Don't tell me she drove to school - show me - "Somebody's crushing. Look how he watches you," Tara said, nudging my elbow and nodding down the corridor.
I sighed as I closed my locker. How had it taken my best friend so long to work that out? Anath was always watching me!

Then move to when he is approaching her - get rid of all the tell about nightmares and cheerleading in the middle.

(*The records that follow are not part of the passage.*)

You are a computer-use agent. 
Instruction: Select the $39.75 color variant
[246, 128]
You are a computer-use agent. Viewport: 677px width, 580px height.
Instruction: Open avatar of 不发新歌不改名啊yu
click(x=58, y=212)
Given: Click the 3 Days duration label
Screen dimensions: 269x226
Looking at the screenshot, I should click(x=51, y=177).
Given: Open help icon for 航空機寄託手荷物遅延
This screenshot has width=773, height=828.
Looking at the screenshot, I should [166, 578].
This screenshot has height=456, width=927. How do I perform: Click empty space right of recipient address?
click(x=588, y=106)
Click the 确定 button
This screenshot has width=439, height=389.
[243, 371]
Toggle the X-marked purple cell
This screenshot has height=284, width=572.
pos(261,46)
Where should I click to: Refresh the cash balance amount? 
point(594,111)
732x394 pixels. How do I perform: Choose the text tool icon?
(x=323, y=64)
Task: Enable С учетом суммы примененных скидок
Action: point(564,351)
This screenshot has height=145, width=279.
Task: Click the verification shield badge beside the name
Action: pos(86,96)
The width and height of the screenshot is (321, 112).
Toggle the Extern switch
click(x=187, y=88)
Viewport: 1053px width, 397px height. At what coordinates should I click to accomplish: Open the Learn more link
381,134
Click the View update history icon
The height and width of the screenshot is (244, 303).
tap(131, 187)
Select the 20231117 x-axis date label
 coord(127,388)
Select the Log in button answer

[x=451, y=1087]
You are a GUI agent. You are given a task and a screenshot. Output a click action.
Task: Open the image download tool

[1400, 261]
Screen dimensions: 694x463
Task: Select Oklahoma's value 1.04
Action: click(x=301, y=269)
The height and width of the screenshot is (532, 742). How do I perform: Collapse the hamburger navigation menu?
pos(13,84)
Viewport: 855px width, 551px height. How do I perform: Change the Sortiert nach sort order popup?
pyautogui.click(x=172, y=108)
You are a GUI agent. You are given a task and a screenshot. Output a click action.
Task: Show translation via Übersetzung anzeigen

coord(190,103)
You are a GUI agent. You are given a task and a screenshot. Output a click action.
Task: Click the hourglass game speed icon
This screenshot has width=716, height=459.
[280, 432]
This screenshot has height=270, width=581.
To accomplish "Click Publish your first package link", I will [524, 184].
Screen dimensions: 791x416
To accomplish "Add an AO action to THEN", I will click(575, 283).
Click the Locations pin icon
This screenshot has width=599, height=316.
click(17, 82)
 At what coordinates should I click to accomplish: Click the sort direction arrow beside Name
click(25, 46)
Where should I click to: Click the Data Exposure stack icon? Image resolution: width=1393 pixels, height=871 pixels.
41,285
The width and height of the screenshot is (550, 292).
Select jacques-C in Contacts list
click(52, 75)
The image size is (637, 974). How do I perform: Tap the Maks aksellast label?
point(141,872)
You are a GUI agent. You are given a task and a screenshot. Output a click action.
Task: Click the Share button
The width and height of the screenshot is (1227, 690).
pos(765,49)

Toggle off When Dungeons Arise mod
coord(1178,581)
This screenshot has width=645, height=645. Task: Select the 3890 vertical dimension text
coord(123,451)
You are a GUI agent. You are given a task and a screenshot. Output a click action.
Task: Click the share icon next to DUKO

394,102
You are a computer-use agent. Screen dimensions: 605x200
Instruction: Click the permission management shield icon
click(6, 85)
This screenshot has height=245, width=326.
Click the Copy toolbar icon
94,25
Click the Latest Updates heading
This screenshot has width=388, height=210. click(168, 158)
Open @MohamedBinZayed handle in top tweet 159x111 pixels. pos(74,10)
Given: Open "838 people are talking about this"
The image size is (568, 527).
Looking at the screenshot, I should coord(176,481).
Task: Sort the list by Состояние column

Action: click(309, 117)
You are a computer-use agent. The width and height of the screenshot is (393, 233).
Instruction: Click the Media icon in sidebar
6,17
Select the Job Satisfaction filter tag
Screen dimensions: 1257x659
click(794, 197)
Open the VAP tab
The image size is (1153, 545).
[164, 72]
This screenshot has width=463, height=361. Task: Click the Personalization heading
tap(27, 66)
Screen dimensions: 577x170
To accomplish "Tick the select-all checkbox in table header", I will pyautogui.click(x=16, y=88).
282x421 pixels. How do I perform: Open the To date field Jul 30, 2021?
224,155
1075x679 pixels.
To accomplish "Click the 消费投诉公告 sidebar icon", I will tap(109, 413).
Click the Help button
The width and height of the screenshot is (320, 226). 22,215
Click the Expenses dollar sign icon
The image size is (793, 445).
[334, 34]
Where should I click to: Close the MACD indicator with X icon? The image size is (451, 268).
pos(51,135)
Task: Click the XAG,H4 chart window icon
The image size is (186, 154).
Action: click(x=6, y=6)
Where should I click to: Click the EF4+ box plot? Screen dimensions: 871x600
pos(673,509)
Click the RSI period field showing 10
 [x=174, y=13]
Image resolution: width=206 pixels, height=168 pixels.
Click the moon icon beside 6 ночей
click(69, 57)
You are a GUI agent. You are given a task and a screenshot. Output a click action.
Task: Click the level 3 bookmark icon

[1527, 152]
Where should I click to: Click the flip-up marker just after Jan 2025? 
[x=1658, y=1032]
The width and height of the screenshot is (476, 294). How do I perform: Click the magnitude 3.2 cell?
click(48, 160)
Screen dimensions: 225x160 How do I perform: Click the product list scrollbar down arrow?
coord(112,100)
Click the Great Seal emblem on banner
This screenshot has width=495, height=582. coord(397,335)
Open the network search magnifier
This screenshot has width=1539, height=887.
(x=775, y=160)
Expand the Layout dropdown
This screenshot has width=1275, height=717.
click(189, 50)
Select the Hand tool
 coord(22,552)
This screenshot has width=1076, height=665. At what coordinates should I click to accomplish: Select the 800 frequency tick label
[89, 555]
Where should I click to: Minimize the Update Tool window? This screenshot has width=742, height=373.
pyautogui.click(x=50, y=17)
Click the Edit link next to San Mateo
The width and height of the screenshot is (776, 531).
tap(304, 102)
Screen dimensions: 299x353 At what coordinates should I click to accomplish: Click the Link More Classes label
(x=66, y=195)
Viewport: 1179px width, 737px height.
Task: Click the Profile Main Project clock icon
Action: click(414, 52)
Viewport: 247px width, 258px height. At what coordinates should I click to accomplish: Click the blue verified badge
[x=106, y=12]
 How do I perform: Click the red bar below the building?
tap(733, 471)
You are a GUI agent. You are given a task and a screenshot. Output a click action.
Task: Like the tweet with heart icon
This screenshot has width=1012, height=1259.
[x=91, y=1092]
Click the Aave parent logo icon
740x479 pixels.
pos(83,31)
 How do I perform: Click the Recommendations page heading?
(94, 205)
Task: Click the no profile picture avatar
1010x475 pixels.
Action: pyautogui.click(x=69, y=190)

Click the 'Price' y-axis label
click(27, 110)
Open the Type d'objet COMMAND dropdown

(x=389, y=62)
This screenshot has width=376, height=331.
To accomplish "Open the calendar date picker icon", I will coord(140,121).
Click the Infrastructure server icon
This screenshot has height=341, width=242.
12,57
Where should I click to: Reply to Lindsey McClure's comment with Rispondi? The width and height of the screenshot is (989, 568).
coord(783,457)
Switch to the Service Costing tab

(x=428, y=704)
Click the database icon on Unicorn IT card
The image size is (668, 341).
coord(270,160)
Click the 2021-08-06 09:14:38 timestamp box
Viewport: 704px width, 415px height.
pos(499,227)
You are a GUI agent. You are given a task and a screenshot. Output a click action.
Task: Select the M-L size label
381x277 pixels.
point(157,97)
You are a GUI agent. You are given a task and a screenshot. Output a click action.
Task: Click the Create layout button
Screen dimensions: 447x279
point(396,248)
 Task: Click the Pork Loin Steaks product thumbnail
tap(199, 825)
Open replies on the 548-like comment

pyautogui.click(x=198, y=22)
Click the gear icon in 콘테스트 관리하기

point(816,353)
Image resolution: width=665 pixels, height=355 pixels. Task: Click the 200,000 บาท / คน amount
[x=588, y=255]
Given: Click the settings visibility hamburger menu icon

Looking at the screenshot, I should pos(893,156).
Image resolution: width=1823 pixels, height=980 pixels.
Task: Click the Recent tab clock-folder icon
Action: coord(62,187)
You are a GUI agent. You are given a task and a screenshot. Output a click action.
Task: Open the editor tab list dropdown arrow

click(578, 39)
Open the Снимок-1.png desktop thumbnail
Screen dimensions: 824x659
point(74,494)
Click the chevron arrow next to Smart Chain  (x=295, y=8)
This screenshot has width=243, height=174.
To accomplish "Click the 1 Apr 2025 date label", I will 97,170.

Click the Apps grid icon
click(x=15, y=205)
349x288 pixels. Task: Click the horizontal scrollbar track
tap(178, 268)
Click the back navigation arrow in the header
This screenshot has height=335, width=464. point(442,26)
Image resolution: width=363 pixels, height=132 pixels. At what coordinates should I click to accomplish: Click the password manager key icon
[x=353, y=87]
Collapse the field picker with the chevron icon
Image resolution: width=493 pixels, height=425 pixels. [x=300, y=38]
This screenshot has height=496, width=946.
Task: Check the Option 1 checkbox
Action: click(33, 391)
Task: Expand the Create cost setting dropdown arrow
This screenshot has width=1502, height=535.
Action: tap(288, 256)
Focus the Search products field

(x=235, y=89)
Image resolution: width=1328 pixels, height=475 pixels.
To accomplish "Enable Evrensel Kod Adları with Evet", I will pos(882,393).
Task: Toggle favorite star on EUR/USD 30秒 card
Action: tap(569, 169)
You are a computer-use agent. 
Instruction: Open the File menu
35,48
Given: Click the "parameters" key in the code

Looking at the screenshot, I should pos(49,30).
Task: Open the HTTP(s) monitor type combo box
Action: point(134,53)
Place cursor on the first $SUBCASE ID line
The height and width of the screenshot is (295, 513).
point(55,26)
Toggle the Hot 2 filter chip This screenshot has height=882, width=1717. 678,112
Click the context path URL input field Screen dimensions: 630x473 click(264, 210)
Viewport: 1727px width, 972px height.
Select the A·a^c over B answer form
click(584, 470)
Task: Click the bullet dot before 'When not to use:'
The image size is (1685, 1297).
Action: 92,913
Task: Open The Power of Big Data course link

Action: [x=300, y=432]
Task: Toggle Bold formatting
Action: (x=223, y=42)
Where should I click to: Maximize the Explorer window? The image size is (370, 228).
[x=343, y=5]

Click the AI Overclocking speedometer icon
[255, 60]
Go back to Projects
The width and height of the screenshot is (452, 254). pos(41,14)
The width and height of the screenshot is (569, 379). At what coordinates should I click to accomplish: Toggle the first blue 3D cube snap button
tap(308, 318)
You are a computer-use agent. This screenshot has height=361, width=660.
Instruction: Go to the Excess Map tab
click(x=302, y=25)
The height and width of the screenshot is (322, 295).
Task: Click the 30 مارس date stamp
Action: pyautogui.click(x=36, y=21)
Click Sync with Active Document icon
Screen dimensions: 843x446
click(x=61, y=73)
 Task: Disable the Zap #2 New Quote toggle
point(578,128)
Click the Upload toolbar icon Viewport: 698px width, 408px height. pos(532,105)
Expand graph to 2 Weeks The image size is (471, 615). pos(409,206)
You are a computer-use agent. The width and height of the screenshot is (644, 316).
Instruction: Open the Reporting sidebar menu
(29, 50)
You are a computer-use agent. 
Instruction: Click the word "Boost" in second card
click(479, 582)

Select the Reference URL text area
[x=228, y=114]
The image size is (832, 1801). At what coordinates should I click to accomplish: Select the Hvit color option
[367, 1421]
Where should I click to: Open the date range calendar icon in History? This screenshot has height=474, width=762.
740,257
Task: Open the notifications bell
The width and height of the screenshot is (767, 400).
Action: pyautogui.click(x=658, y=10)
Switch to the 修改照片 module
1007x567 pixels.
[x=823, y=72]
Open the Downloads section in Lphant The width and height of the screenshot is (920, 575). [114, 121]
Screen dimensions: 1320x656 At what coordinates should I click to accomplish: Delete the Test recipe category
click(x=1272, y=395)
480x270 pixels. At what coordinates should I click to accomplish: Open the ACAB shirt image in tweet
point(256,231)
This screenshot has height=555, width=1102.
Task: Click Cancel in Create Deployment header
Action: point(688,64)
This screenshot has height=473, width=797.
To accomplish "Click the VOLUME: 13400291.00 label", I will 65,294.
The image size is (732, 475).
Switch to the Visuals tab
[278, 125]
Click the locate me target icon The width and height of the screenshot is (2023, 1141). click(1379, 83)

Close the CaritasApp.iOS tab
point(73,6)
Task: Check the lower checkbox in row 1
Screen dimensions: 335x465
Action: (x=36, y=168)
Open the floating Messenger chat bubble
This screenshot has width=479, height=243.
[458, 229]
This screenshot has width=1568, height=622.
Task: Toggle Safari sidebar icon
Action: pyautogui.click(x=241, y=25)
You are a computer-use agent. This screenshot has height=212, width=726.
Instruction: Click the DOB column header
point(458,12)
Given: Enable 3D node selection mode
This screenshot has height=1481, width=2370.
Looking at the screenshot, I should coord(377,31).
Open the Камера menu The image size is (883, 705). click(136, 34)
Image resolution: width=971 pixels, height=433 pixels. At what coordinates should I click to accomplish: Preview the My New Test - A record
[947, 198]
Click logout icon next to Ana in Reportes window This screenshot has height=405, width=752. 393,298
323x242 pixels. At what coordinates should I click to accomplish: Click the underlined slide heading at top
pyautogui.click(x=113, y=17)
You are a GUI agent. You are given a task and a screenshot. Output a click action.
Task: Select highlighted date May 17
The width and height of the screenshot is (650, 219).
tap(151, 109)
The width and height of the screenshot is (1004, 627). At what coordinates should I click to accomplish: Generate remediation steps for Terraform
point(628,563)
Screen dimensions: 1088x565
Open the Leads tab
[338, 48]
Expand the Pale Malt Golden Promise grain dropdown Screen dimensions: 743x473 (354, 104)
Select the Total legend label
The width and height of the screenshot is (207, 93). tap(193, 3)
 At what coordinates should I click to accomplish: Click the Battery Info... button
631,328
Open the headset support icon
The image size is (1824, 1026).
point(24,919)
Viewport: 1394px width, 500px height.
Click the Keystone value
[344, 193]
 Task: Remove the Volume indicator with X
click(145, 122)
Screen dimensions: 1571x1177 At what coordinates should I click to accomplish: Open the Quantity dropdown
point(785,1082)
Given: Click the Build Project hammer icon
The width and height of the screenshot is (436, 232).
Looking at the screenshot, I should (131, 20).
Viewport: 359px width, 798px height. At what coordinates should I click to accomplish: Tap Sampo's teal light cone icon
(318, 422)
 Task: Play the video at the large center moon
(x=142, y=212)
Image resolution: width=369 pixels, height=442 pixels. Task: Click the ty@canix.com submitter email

When he's walking toward her you could add in some emotion - let me know how she's feeling. Does she find him watching her creepy (as indicated earlier in the dialogue) or is she excited and interested (as indicated by the heartbeat quickening and life looking less bleak)? Needs to be one or the other!

Wendy Qualls said...

The voice doesn't read "YA" to me - it feels more like "adult trying to write like a teenager," which is far more common but unfortunately doesn't sell as well :-\ The scenario is good, but I think you could tighten the dialogue a lot.

Stephsco said...

I like the first line, it's strong. The second feels a bit melodramatic. Maybe it's the "devoured my sanity" which is INTENSE. From that, I would expect the rest of the entry to be manic, she is consumed by this creepy metaphorical fog, but instead we get school. So maybe a scaled back word choice--pecking away at sanity?

AS for comments on dialogue inauthenticity, I think it's likely due to presenting a few too many plot details through dialogue. We are all so tough on first pages, but you really don't need to get all the backstory in on the first page. Tara recapping the MC's nightmares and quitting cheerleading seem more for the reader than natural discussion between friends. If the dialogue is a little more natural, you can work in the backstory--MC still has a cheer team pic up in her locker and she quickly shuts the door.

I also think it might serve this intro better to have a glimpse of the staring guy right after he is mentioned. Is he nearby lurking, or is he down the hall? "He's staring at me...again," you can keep this and show us the character standing & staring, or just show it with out the telling line. You could show her turning her back, talking to her friend and have her describe how it feels to be stared at. That creepy fog could come back since you've already set that up well.

Good luck!

Barbara said...

THe opening parg seems way overdone to me, and says almost nothing. First every bone in her body is warning her the day would be the start of many regrets. How was that happening? You don't go there, so it's just an empty statement with no relationship to anything.

Then sentence 2 has nightmares devouring her sanity and yet she doesn't act insane in any way, and you don't show us her nightmares, so again, it's a statement that goes nowhere and means nothing. Perhaps just start at school with him staring.

Then as someone else said, she first thinks his staring is creepy, and by the end, she's hoping to connect with him. It should probably be one or the other. SHe might change her mind about him later, but probably after some kind of interaction with him.

Secret Agent said...

The first paragraph threw me a bit, but I think it was really the dialogue that gave me pause. As others have suggested, focus on how close friends would greet each other and talk about boys, and let the background details come through later. The way I read this, Raeni’s “It’s creepy” comment about Anath was just a product of how she’s presenting herself here (in keeping with her “stop ogling” comment above), and was not inherently contradictory to her interest in him, so that didn’t bother me.